Collected data entries:
[Start of section]

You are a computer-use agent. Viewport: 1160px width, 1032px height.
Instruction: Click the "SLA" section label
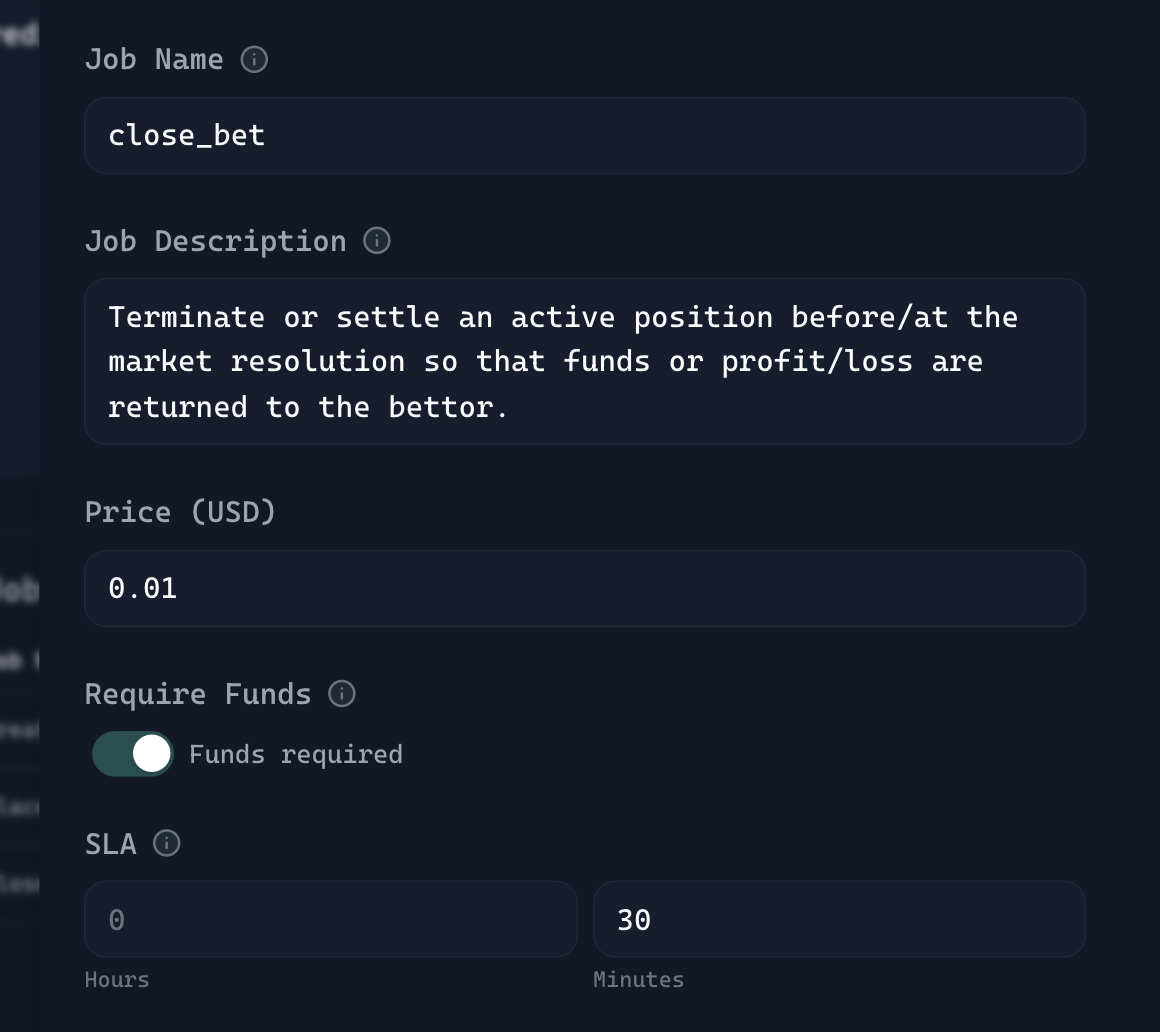pos(110,844)
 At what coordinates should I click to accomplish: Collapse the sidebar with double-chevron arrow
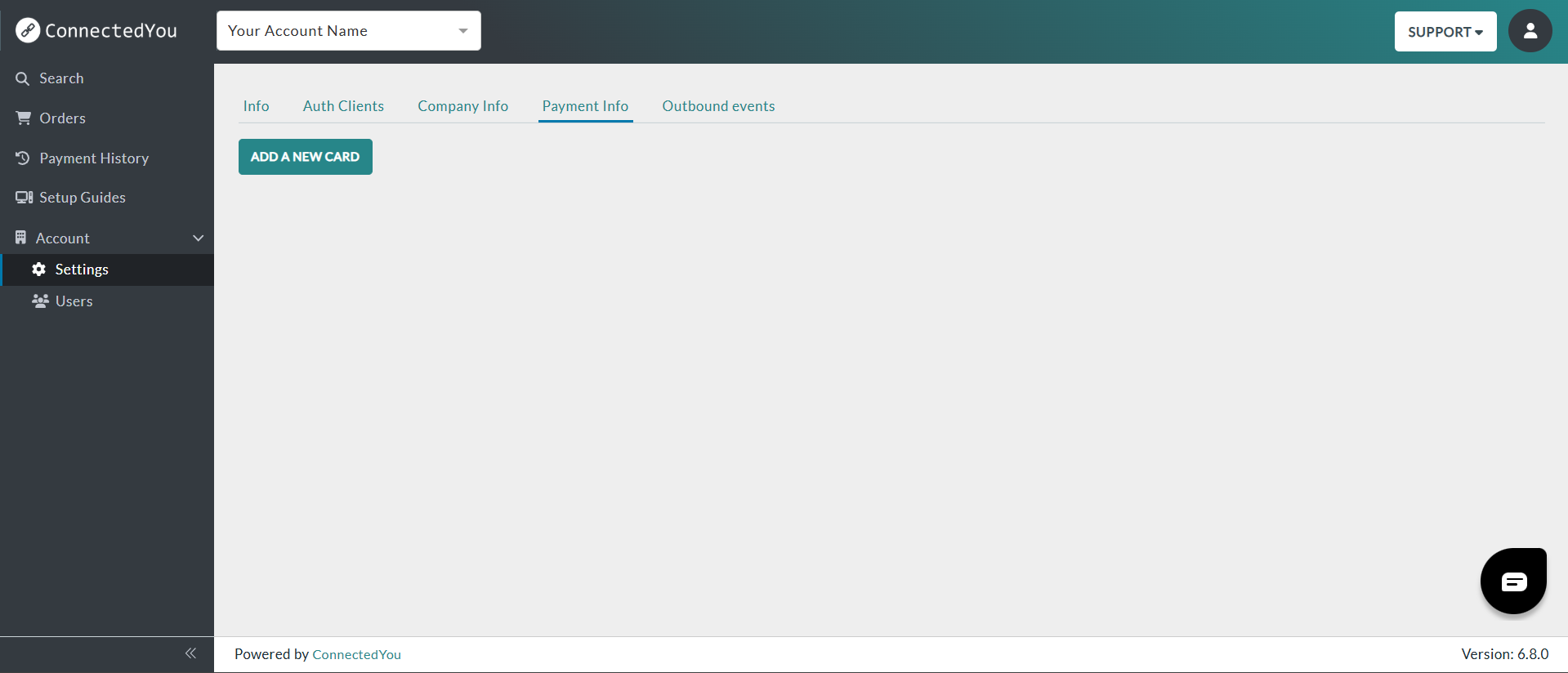[x=190, y=653]
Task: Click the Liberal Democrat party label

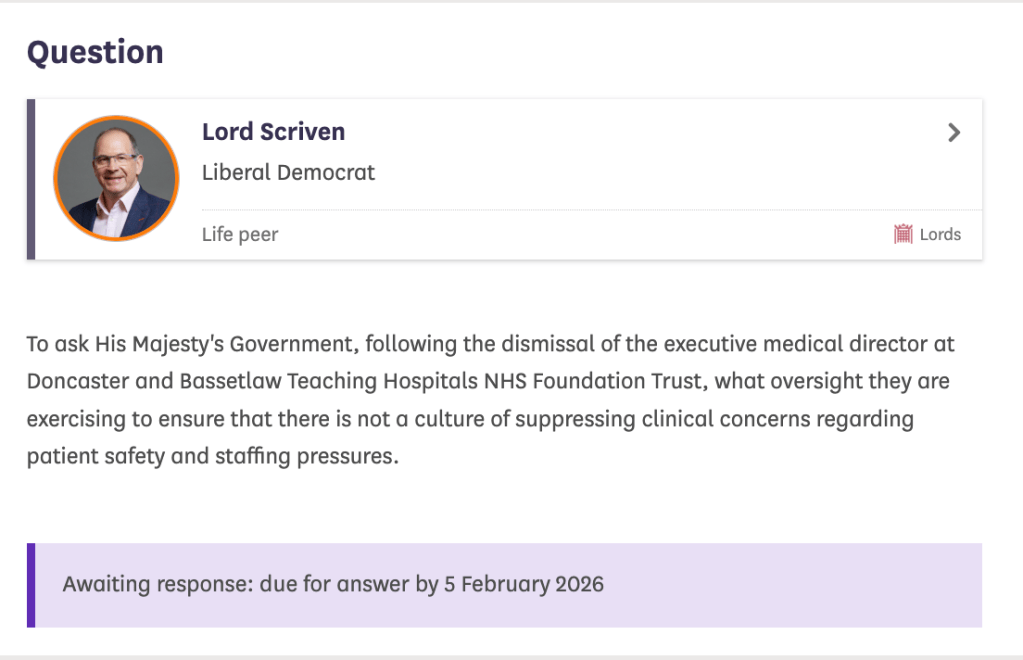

[End of section]

→ Task objective
Set down all of the entries exactly. Leave the pictures out.

→ Expected answer
You are a computer-use agent. Viewport: 1160px width, 1032px height.
Instruction: Click the "SLA" section label
pos(110,844)
 At what coordinates should I click to accomplish: Collapse the sidebar with double-chevron arrow
[x=190, y=653]
Task: Click the Liberal Democrat party label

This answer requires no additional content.